Movie Review: A Tragic Triumphant Film
Summary: 5 Stars

Professor Melvin Tolson, the character in this movie played by Denzel Washington, describes debate as a "blood sport." Hollywood has taken his words to heart; this film has all the formulaic qualities of a sports film about an underdog team that triumphs despite external and internal obstacles. A hockey team, a minor league baseball team, the plot outline is the same. There was a real triumph upon which this film is based; in 1935, the debate team from the "colored" Wiley College of Marshall, Texas, did in actuality travel to California and win its historic debate against USC, then the national debate champions. The film fictionalizes that debate, transposing the event to Harvard College; nevertheless, literally a true story or not, the cinematic triumph is emotionally powerful and meaningful.

Tolson was a real person, a poet and teacher associated with the "Harlem Renaissance." Likewise, the father and son characters in the film - James Farmer, Sr. and Jr. - were real people. The portrayal of these three is as close to biographical veracity as anyone could ask. The other two 'debaters' are said to be based on real people, but their names have been changed and their characters are essentially fictionalized. I have some hesitation about this Hollywood fictionalizing of such significant historical events; I would have preferred less glamour and more candor.
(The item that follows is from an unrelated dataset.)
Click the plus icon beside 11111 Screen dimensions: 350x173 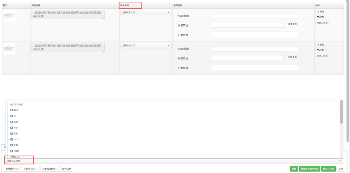[12, 151]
What is NOT fictional -- what is tragic -- is the portrayal of Jim Crow apartheid and racial violence in America. The events portrayed in the film occurred in the 1930s, but enough of segregation, racial humiliation, and racist depravity still existed in the 1950s for me to remember it and to testify in this court of opinion. The cars were different from those in the film but the bigotry and cruelty were the same. I spent my junior high and high school years in Tennessee, Florida, Arkansas, and then in rural communities in California that were culturally Southern satellites. Yes, yes, I KNOW that racism existed in the North, West, Midwest, etc., but the institutionally sanctioned apartheid of the South was different -- more humiliating, more violent, more absolutely a deprivation of any decent kind of life.

[...]

This film vividly reminds me of that shame. But I also feel a twinge of pride and self-esteem at having been a very small part of the Civil Rights Movement of the 1960s and 70s. James Farmer Jr., the 14-year-old Wiley College student in the film, was a hero of mine then, an activist with CORE and SLID (SDS), two organizations I had a tiny part in. He's the person who coined the phrase "Freedom Ride", and I was a Freedom Rider, going south from Harvard (of all places!) and taking my share of terror and rough treatment. Any American my age who wasn't a Freedom Rider missed the chance to partake of the noblest and most redemptive act of our lives.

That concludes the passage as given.